Много позже Давид Боровский появился у франковцев как автор декораций к спектаклю «Кровью сердца» (пьеса по повести «Молодость», написанной «украинским Николаем Островским», много лет прикованным к постели Александром Бойченко, родным дядей выдающегося футбольного тренера Валерия Лобановского). И тому самому заведующему декорационным цехом, который десять лет назад сказал, что ему не нужны работники, Давид давал указания. «Он меня и не помнил, – рассказывал Давид, – но, признаюсь, я испытал приятные чувства. Пережил некое удовлетворение».
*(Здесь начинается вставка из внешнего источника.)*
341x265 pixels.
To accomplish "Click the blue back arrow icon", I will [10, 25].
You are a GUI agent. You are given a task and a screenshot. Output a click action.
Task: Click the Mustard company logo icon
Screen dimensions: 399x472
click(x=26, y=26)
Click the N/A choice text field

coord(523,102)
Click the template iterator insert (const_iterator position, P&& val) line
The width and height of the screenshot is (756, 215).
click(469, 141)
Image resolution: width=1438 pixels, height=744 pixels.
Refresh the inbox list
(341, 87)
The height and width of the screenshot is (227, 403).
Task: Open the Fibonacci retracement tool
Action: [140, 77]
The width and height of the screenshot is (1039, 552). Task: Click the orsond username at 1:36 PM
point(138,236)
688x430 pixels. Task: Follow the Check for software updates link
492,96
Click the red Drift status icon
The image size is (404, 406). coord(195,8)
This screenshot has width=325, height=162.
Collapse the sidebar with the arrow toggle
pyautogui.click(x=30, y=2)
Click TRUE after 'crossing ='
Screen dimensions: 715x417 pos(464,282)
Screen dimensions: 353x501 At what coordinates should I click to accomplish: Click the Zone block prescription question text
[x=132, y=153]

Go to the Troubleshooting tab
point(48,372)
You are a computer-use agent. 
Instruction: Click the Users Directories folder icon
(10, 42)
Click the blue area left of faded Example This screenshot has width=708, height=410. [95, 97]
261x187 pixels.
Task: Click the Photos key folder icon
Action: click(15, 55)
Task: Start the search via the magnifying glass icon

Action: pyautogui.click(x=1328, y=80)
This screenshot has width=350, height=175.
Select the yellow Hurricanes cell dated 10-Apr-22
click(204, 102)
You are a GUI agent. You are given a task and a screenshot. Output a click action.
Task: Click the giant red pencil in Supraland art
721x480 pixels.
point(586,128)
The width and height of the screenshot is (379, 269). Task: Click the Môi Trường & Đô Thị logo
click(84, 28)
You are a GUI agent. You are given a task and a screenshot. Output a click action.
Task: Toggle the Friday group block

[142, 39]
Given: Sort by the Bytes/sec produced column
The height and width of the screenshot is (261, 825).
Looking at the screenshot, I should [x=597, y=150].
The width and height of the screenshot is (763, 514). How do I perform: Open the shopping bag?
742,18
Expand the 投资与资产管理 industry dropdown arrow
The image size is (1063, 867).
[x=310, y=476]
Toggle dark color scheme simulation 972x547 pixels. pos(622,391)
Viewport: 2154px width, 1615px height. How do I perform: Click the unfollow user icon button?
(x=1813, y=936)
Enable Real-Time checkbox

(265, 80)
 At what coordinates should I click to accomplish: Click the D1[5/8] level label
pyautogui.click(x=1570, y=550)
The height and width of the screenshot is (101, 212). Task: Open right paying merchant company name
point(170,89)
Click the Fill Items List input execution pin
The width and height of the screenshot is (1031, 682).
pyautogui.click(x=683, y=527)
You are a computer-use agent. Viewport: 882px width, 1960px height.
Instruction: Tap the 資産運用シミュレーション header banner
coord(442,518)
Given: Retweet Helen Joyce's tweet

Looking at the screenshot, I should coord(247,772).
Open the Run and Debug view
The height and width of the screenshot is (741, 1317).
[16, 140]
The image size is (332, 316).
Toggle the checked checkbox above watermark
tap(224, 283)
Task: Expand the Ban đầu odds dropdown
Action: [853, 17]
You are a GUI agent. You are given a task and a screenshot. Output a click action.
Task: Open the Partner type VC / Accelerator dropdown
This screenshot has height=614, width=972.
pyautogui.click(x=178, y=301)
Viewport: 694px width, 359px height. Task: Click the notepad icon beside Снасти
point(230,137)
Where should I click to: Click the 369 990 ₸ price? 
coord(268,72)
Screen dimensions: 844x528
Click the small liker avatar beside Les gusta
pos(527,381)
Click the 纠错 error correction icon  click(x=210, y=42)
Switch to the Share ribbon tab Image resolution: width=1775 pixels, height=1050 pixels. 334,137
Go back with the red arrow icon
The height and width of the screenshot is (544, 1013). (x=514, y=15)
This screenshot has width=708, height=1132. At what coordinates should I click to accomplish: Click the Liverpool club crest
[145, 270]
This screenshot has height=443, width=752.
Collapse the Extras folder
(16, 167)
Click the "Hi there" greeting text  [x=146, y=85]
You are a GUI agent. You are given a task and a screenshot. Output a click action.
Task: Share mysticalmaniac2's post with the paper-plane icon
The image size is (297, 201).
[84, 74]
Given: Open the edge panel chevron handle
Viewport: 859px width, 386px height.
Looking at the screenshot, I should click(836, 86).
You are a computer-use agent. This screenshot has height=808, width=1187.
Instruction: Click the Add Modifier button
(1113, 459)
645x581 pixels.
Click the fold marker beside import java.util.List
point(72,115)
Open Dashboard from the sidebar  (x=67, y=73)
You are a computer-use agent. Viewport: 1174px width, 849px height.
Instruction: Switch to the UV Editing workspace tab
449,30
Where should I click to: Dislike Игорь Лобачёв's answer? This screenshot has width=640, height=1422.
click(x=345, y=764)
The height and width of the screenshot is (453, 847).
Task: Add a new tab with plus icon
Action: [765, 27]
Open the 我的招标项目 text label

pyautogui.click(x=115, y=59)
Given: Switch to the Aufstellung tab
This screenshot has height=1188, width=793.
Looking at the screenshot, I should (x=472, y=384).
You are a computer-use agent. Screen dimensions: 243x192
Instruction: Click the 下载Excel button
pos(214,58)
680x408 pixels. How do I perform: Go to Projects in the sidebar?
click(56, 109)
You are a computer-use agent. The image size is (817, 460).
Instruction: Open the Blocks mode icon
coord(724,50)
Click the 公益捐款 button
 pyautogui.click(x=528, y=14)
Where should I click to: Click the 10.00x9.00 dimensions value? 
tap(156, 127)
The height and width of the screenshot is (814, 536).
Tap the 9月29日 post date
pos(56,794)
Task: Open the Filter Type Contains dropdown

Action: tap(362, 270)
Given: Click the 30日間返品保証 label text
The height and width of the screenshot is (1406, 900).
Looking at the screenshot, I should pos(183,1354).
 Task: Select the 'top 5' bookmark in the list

Из Художественной школы имени Тараса Шевченко Давид ушел – времени на учебу не оставалось. Потом он, правда, на какое-то время покидал театр, желая все-таки доучиться, но когда вернулся к занятиям, то понял, что уже был «заражен театром»: «Мне не только нравилась профессия художника в театре, мне нравился театр сам по себе». Во второй заход в художественную школу проучился недолго. Он не справлялся с бесконечной денежной нуждой и потому снова оказался на старом месте в театре: там все-таки была зарплата, и ничего другого делать он не умел. Кто-то посоветовал ему поступить в вечернюю школу рабочей молодежи. Он проучился в ней положенный срок, большей частью – формально. Чтобы, как он говорил, «хоть как-нибудь “выглядеть”».

«Но и уйдя из художественной школы, – рассказывал Давид, – я продолжал свободное время проводить со своими однокашниками. Во время отпуска ездил вместе со всеми на практику на этюды. Потому что дружба была, сначала пацанская, потом – художническая. Но в то же время я жил и театром».

Ему не мешало отсутствие аттестата зрелости, институтского диплома, поскольку, как он говорил, «я ни на что не претендовал, работал себе в декорационном цехе и работал». Есть у него «корочки» или их нет – никто этим не интересовался. Это такой род деятельности, где имеет значение лишь только то, что ты делаешь. Остальное – уже условность. Конечно, в те времена формальности имели большое значение. «Но мне-то, – говорил Давид, – ничего не надо было. Я увлекся театром, только и всего. Правда, я все-таки уходил из него, пытался окончить художественную школу. Когда я начинал учиться… то о театре, кино даже не думал. Природного дара к живописи у меня нет, и я собирался стать графиком, скорее всего книжным. Это было связано с чтением книг и с тем, что мы видели в институте, где дипломники выставляли свои работы».